Выбрать главу

И почти тотчас же взяло у Данилы Петровича. Пошли матерые, один к одному, окуни. Я потерял представление о времени.

И вдруг точно кто толкнул меня, как бы напоминая о чем-то. Я недоуменно огляделся, припоминая, где я и кто я. И тут меня поразило: я ни разу не вспомнил о Дине, совершенно забыл про нее. Я не знал даже, который теперь час, и, значит, не мог хоть бы приблизительно представить, чем она сейчас занимается.

Интерес к рыбалке угас. Я чувствовал себя в чем-то виноватым перед Диной. Я покосился на Данилу Петровича и увидел, что он плачет. Это ошеломило меня. Впервые в жизни приходилось мне видеть плачущего мужчину, и я вдруг очень растерялся, испугался даже. Чем были вызваны эти слезы? Чем была вызвана эта полная отрешенность от всего, что было вокруг?.. Какие воспоминания, сомнения или страхи смутили его душу?..

Осторожно, чтобы не привлечь внимание Данилы Петровича, я высвободил валенки из-под груды смерзшихся окуней и отошел к Герке узнать о времени. Было без четверти четыре. Дина, наверно, только что закончила тренировку и вернулась в гостиницу. Чем она занимается сейчас? Может быть, так устала и озябла, что нырнула в постель, под теплое одеяло, и забылась облегчающим сном. Я никак не мог представить себе Дину, лежащую в постели.

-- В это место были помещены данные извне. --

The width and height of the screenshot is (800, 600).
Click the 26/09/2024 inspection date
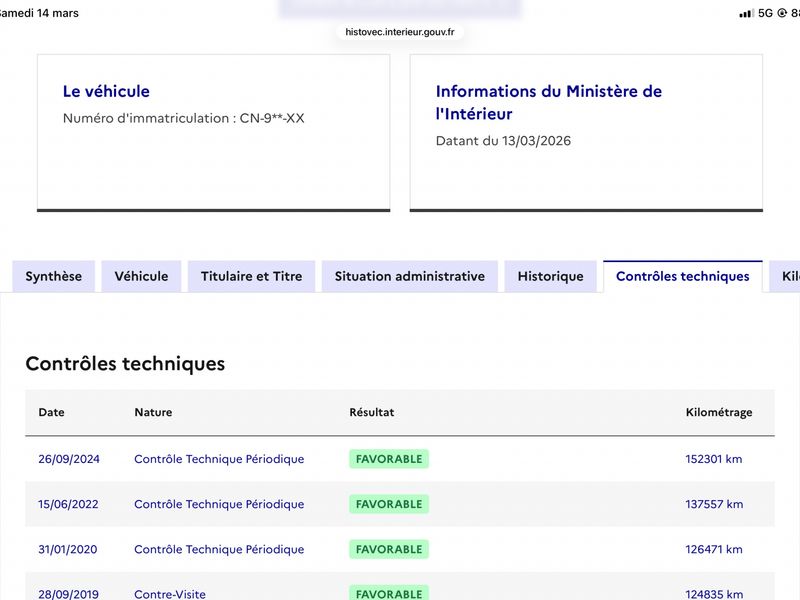pyautogui.click(x=69, y=459)
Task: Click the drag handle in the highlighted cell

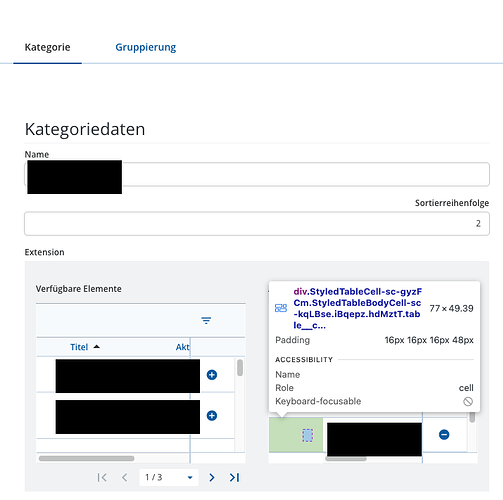Action: coord(307,435)
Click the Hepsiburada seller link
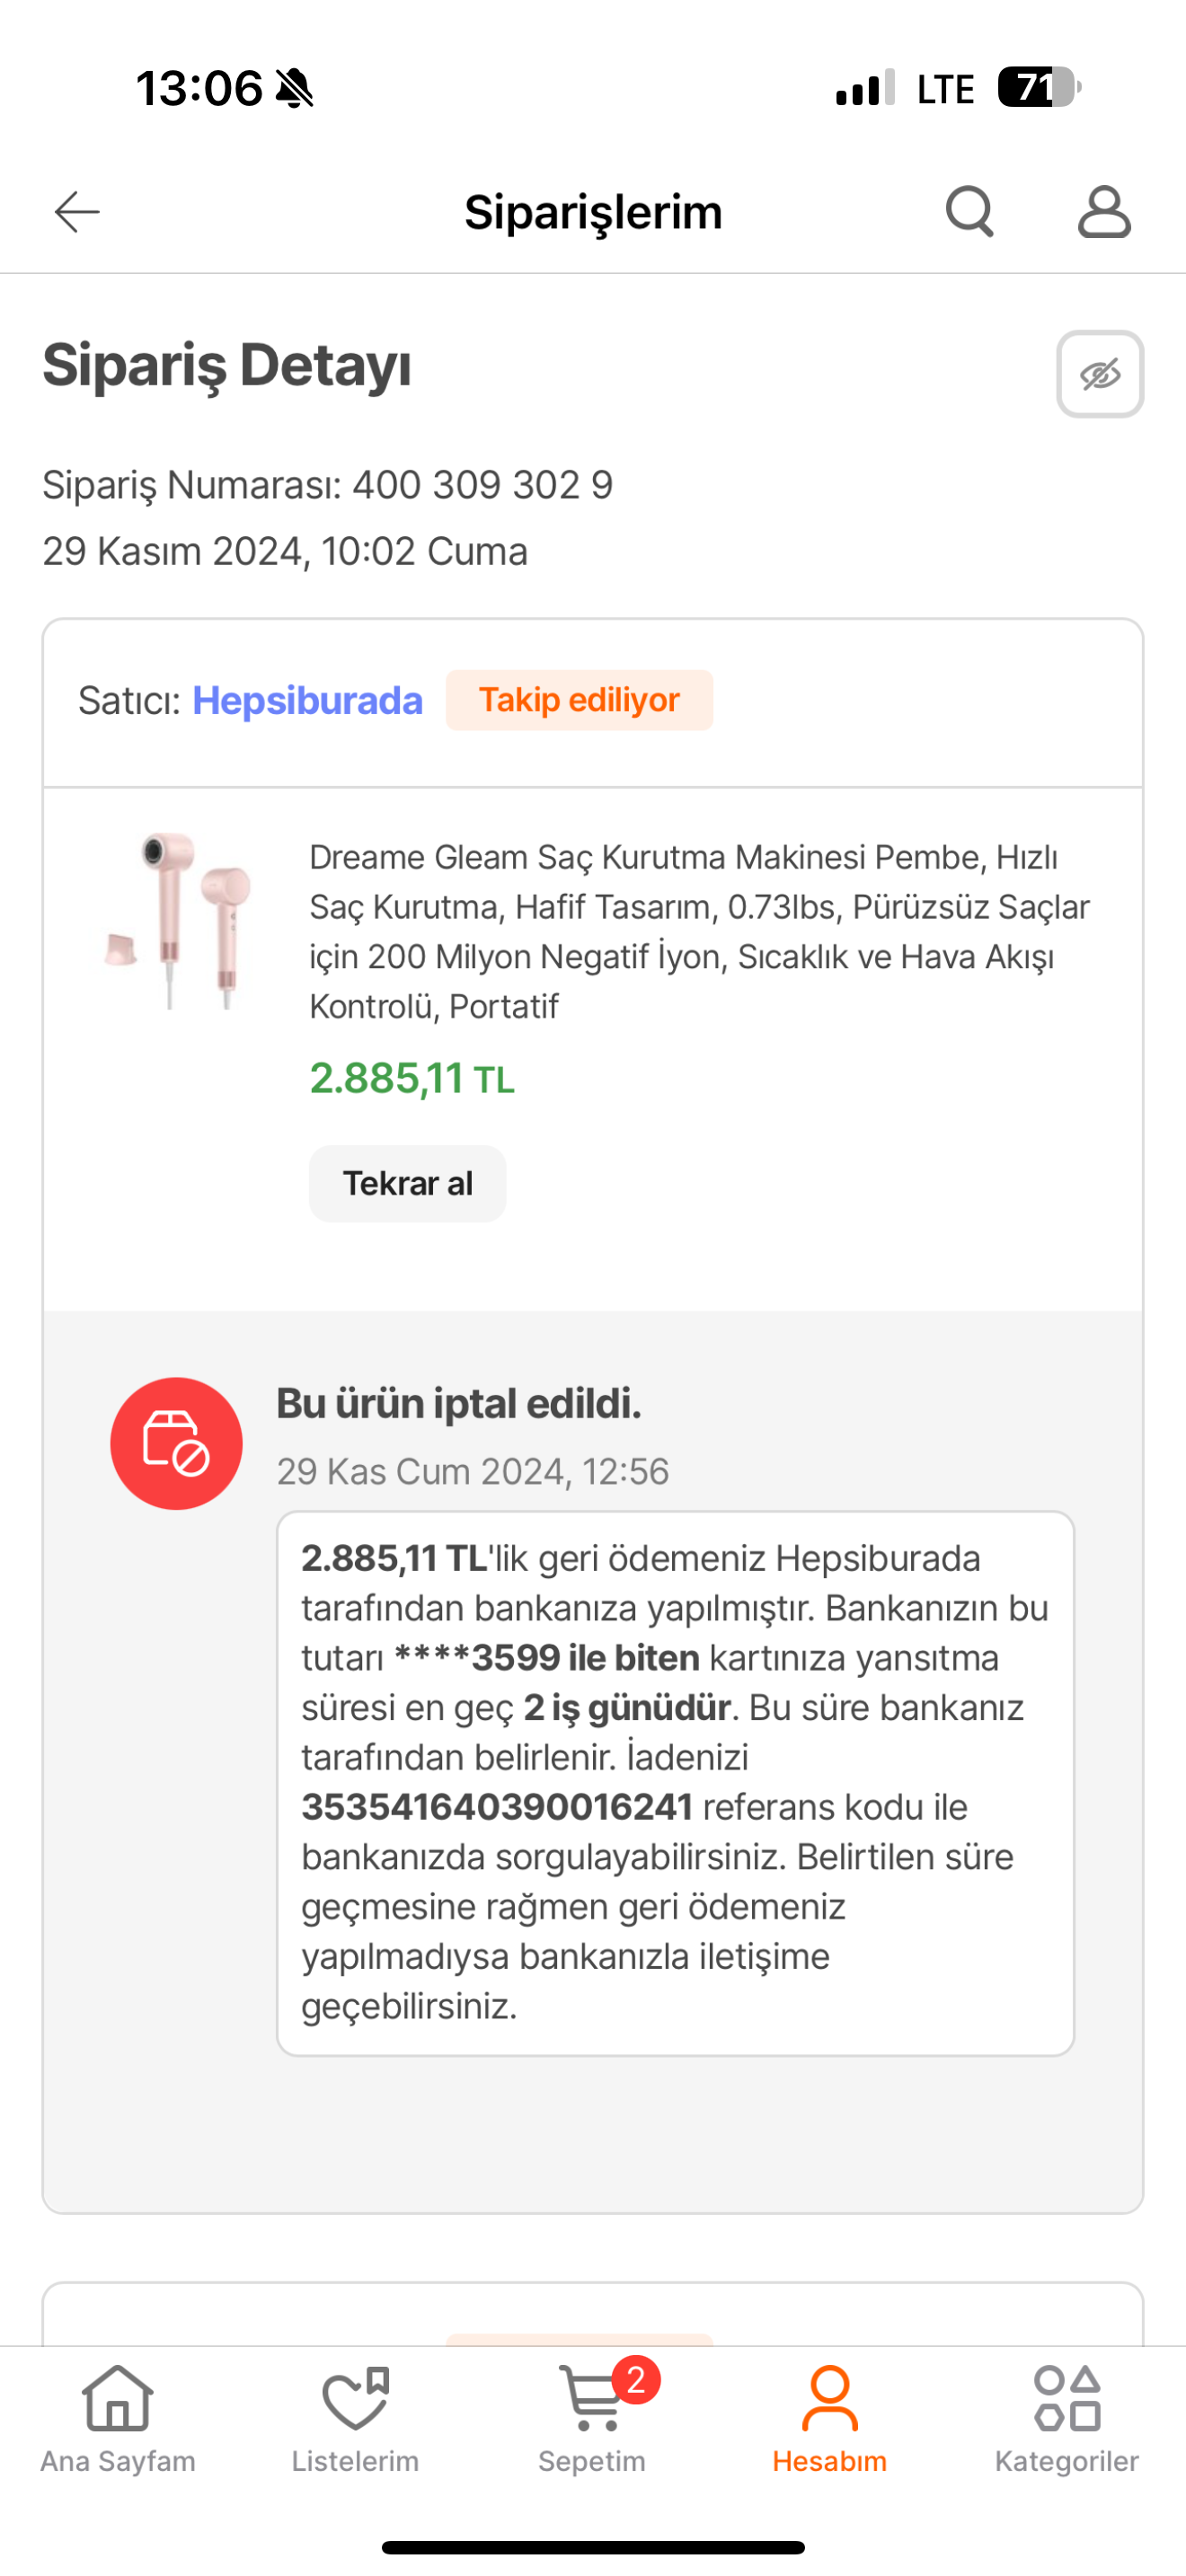 (307, 700)
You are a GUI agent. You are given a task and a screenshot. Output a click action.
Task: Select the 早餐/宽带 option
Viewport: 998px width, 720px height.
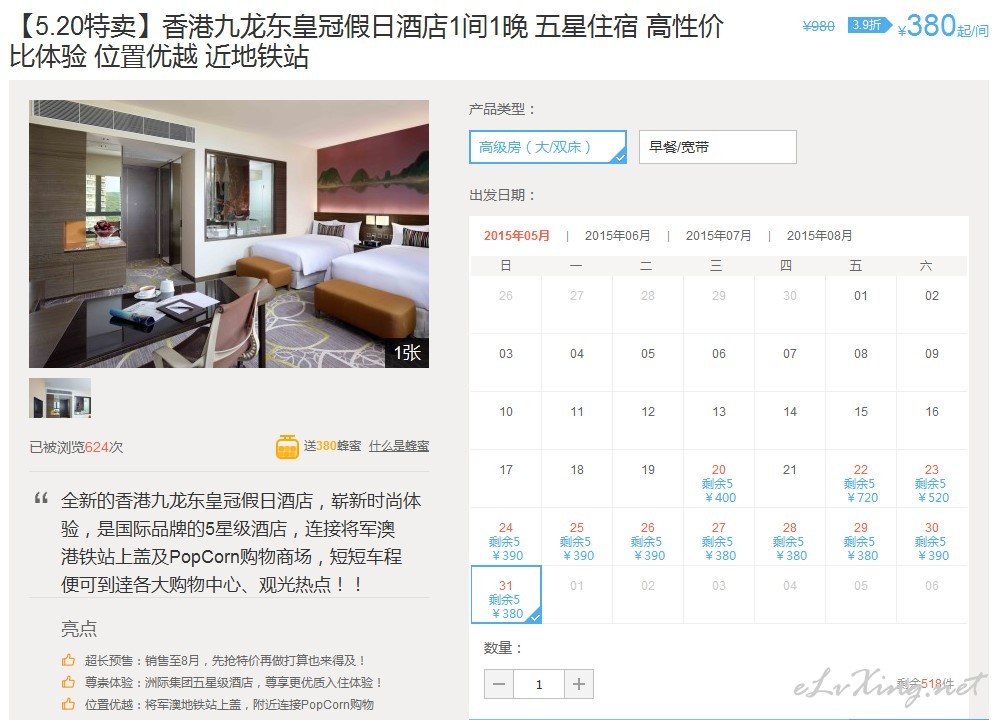(x=718, y=147)
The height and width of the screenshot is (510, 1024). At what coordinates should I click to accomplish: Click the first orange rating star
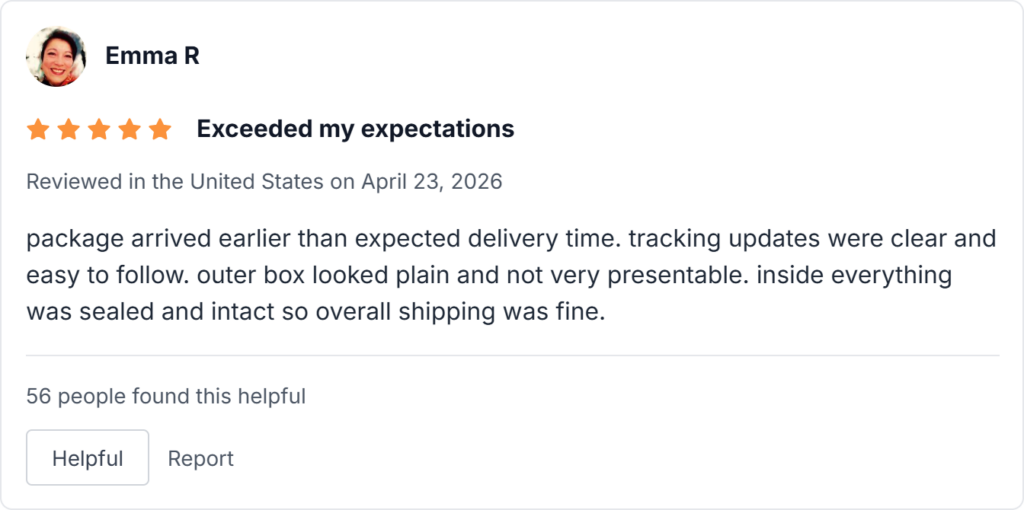point(38,129)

Стараясь не потревожить Данилу Петровича, я сложил в ящик удочку и складной стульчик, собрал в мешок рыбу и потопал в деревню.

Ровная голубизна дневного неба уступила место багровой вечерней заре. Луну обхватило розовым ободом. Проклюнулись чистые дрожащие звезды. Бесшумно пролетали черные птицы.

Полуянов, сидевший над лункой недалеко от впаянных в лед плотов, не заметил меня, но сын председателя опять посмотрел так, будто ему нужно было что-то сообщить мне.

В лесу меня догнал Герка. Тетя Нюша топила баню. Обилие рыбы, принесенной нами, поразило тетю Нюшу. Герка шепнул мне, что Данила Петрович поручил ему купить бутылку водки. Мы отправились в магазин. Знаменитое клюквенное вино занимало большую часть полок. Продавщица охотно сообщила нам, что девушка-киномеханик еще в ноябре сбежала в Сегежу — «как ускакала на праздник, так тут ее и видели».

Вернувшись из магазина, мы принялись за разделку березовых комлей. Промерзшее дерево легко пилилось, желтые опилки прыскали на синий снег. Разогревшись, мы сбросили фуфайки. Я предложил Герке оголиться до пояса и натереться снегом. Косо взглянув на меня, Герка довел до моего сведения, что не желает еще раз изображать из себя кретина. Точность его определений всегда нравилась мне. Правда, я не ставил себя так низко, ведь я не схватил тогда хотя бы захудалого насморка, но возражать Герке не стал: с него хватит, он свое получил.

Тяжелые колуны легко разваливали березовые чурбаки на звонкие увесистые поленья. Вышла тетя Нюша и принялась складывать поленницу.

— Стоснулась я, дитятки рожоные, по артельной работе-то! — пожаловалась она. — С малолетства в артелях дак. Верьте не верьте, а ведь я с одиннадцати годков наравне со взрослыми ломила. В те времена спрос был — ой-е-ей!.. Не выполнишь задания, дак хоть сам петлю себе готовь. Летом колхоз, зимой леспромхоз. Бывало, пилим, пилим с тятей покойным, царствие ему небесное, ручонки-то уж за пилу не держатся, я заплачу: «Тятенька, милый, давай хоть немного-то отдохнем». — «Што ты, — говорит, — девка, што ты…» И не можешь, а пилишь… А жили-то как? В землянках, будто кроты. Ползком вовнутрь заползали. И бабы, и мужики, и девки, и парни — одной кучей… Вот, ребятки, как раньше людей-то не щадили. Рассказать про все, дак и не поверите — придумала баба Нюша, скажете. Нонешняя-то жись не по асфальтовой дороженьке прикатила, а по нашим горбам. Кто-то за нее жись клал и орденов не получал… Зато теперечи и не переломятся: как-нить отбарабанить восемь часов, глаза-губы напомадить — и на танцы, кобелей рыскать…

Появился сын председателя колхоза с охапкой березовых поленьев и сказал, что его отец просит истопить баню и на их долю. Получив согласие тети Нюши, он отнес поленья в баню. Уходя, опять многозначительно оглянулся на меня. Уж не хочет ли он поведать, как стукнул меня булыжником, завернутым в тряпку, в тот момент, когда Сашка ошеломил меня апперкотом?.. — так представлял я себе то, что случилось осенью.